I dislike the language of “mental illness,” but use it for the sake of custom and clarity. In my mind, I responded to the death of a child in the only reasonable way one can — insanity. I would have had to have been delusional to respond well to my sister’s death.
My experience has led me to realize that psychiatry’s conclusions about grief are as much a product of social convention as scientific inquiry. Though antidepressant drugs and psychotherapy exist in part to ease the suffering of the grieving, they are also intended to get people back to work and conforming to societal standards of mood. Psychiatry is for society as much as the individual. It works to enforce cultural norms — even when those norms are harmful.
In “A Grief Observed,” C.S. Lewis noted that the grieving are “an embarrassment to everyone they meet.” He proposed a “leper colony for the grieving” — a place where the grieving could live away from the pressures of polite society. His proposal still holds up today.
Grief is a radioactive emotion. It threatens to suck its spectators in, corrupting their souls as well. This is why people look away. The fire of grief is all-consuming — it is natural to want to move away from it.
I no longer fault people who cringe when I tell them about my sister. Sometimes, I find myself responding the same way to the grief of others. Discomfort is inevitable. The problem comes when we try to extinguish the fire of grief, when we deny others their pain.

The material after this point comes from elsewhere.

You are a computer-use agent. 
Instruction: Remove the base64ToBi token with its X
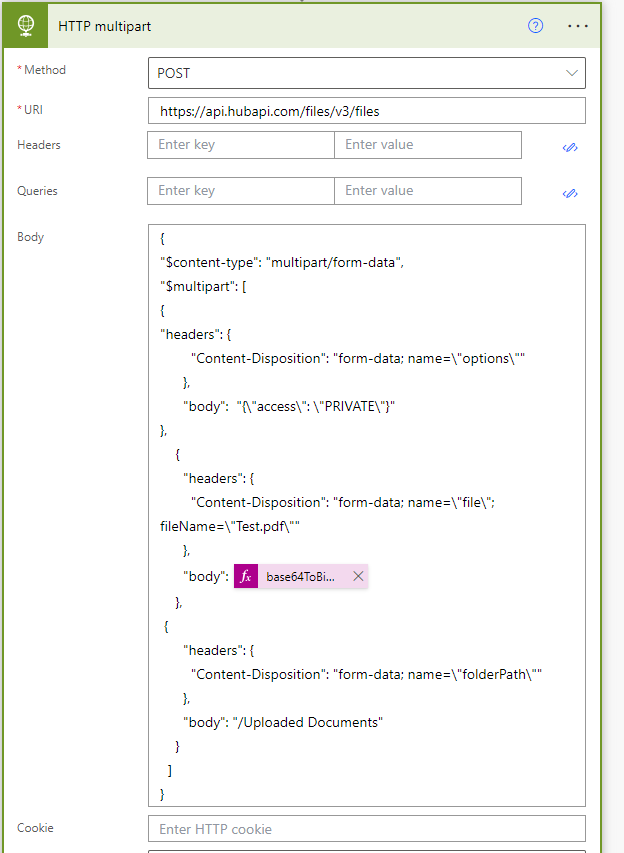(x=358, y=576)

Of course, modern medicine is not trying to pathologize ordinary grief. The psychiatric community is aware of the dangers of medicating people out of their sadness. A prudent clinician will “watch and wait” to see if someone’s symptoms truly rise to the level of a mental illness. A good doctor will encourage the patient to sit with their grief, only turning to medication when someone’s functioning is severely impaired (by protracted suicidal ideas, catatonia, etc.).

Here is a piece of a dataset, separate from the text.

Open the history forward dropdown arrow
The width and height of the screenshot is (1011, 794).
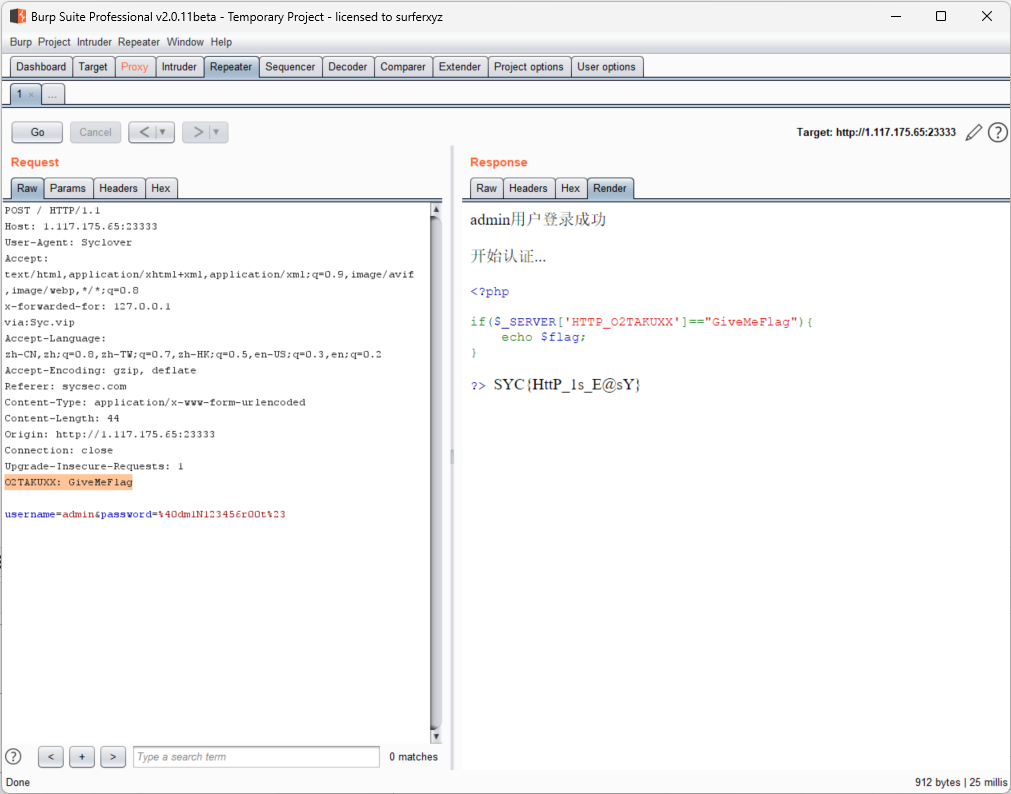(217, 132)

Culture is not so prudent. We live in a wellness-obsessed society, where we’re told that psychic suffering should be relieved just as broken bones should be set. We privilege positive thinking over negative realism. We are expected to be chipper, industrious, extroverted, calm. When we can’t do that on our own, Prozac and others are there to help.

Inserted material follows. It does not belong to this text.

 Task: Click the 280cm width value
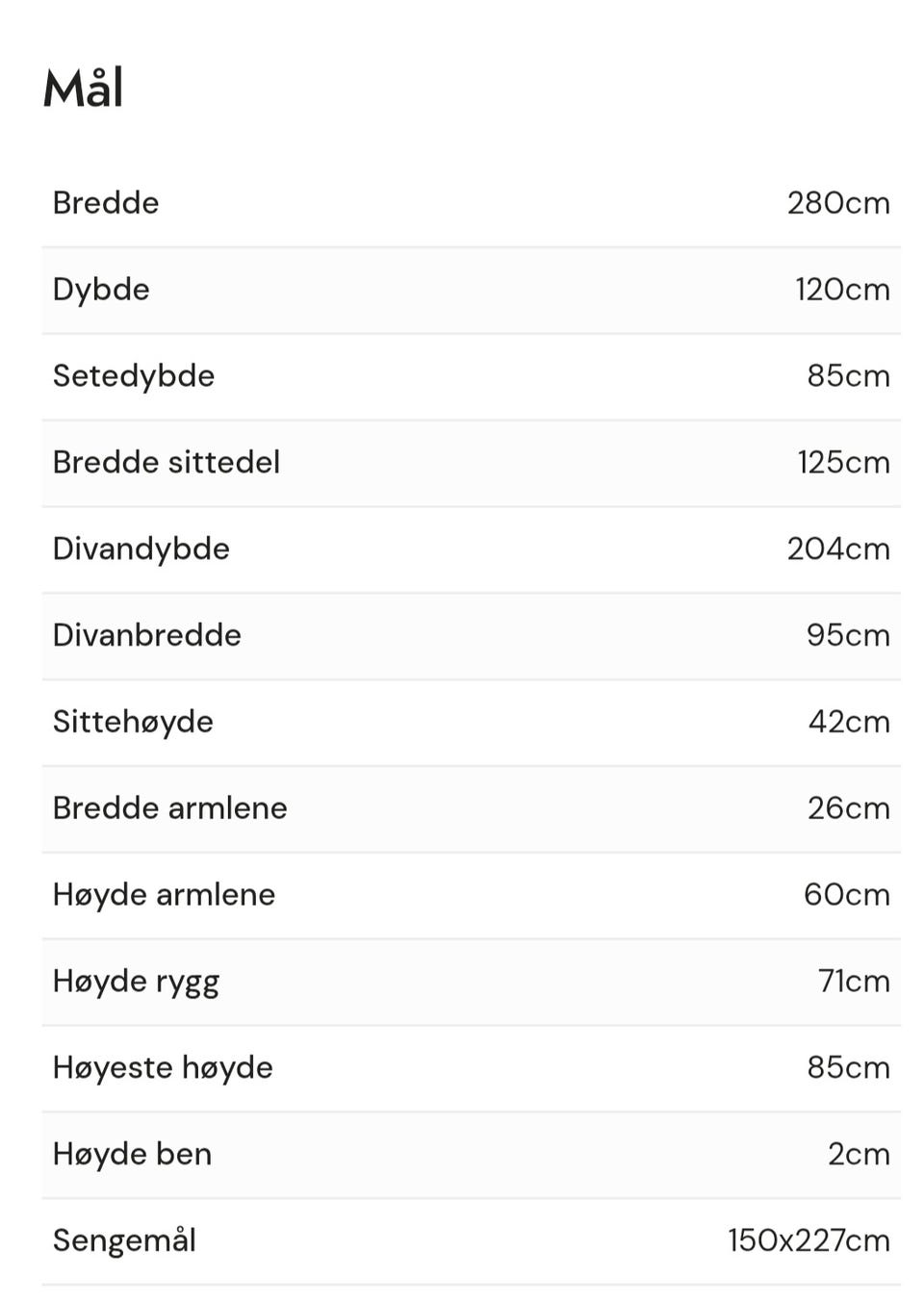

Negative thinking is underrated. In my grief over my sister, my biggest mistake was thinking negatively too little. I jammed myself back into the roles of socialite and productive student before I was ready. I spared others my darker feelings. Because I did not want to be relegated to that leper colony of the grieving, I swallowed my pain. I swallowed it so well that I forgot about it.
My obsessional anxiety emerged not long after I thought I was done grieving. At the time, I thought it was an unfortunate coincidence. Now, I see it for what it was: a grief transformed.
Within weeks of seeing a therapist who encouraged me to accept my pain, my symptoms let up. I re-engaged with the horror of watching a little girl die of cancer. A world where that happens is not a world where “positive thinking” is the only sane option.
Death is undignified, and so is grief. Whether one grieves stoically or with sobbing, wailing and the tearing of garments, the pain of loss can never be polite.
I wish someone had told me after my sister died that I didn’t need to be OK. That I didn’t need to protect anyone. That as long as I pulled my pants on each morning and passed my classes, it was OK that I felt dead inside.
To the grieving: I want you to know that “positive thinking,” medication and cognitive behavioral therapy are not your only options. It’s OK to hurt. I hurt for nearly four years before I came to any real peace with my sister’s death.
Sad truth can do more than happy fantasy. Humans are cathartic creatures. The poison of grief will work its way through you one way or another. It’s much better to suffer through it consciously.
To the rest of you: Sometimes it’s OK to let people hurt. Try and put the emotional need of others over your own comfort. Think hard before labeling someone a “negative person.”
Be as Jesus to the lepers of grief.
Linden Smith is a student at St. Olaf College.